C’est un fait connu de tous, sauf de ceux qui ne la connaissent pas, que la littérature luxembourgeoise n’est connue de personne. Ce paralogisme quasiment borgésien résume assez bien une situation quasiment inédite, que personne ne comprend, à l’étranger, quand on la leur explique: les écrivain·e·s du pays ne sont peu ou prou lu·e·s ou étudié·e·s à l’école.

Jadis, il y avait une pub pour une marque de bière luxembourgeoise qui insinuait qu’elle était le secret le mieux gardé du pays (quand on m’en sert dans un bar, je me dis à chaque première gorgée que c’est un bien pauvre secret). Je pense aujourd’hui qu’il y avait erreur sur la marchandise. Qu’en réalité, le secret le mieux gardé du Luxembourg, c’est sa littérature. Et l’enseignement luxembourgeois semble bien s’être donné comme mission de le garder.

§ CONTENU DES DONNÉES
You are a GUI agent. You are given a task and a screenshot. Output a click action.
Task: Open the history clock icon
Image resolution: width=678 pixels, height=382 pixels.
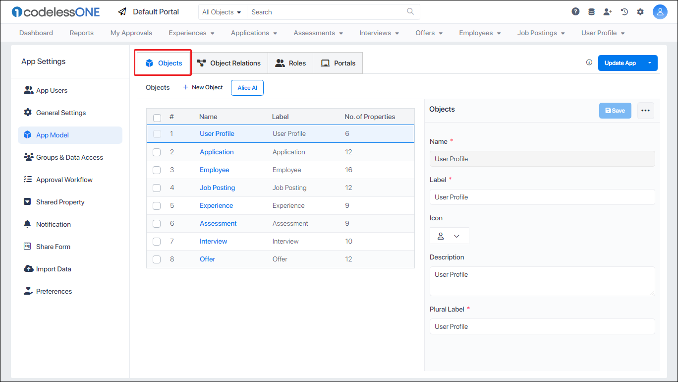[x=624, y=11]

§ CONSIGNE
Reproduisez à l'identique l'extrait sur la littérature luxembourgeoise, depuis « Jadis, il y » jusqu'à « de le garder. » inclus.

§ RÉSULTAT
Jadis, il y avait une pub pour une marque de bière luxembourgeoise qui insinuait qu’elle était le secret le mieux gardé du pays (quand on m’en sert dans un bar, je me dis à chaque première gorgée que c’est un bien pauvre secret). Je pense aujourd’hui qu’il y avait erreur sur la marchandise. Qu’en réalité, le secret le mieux gardé du Luxembourg, c’est sa littérature. Et l’enseignement luxembourgeois semble bien s’être donné comme mission de le garder.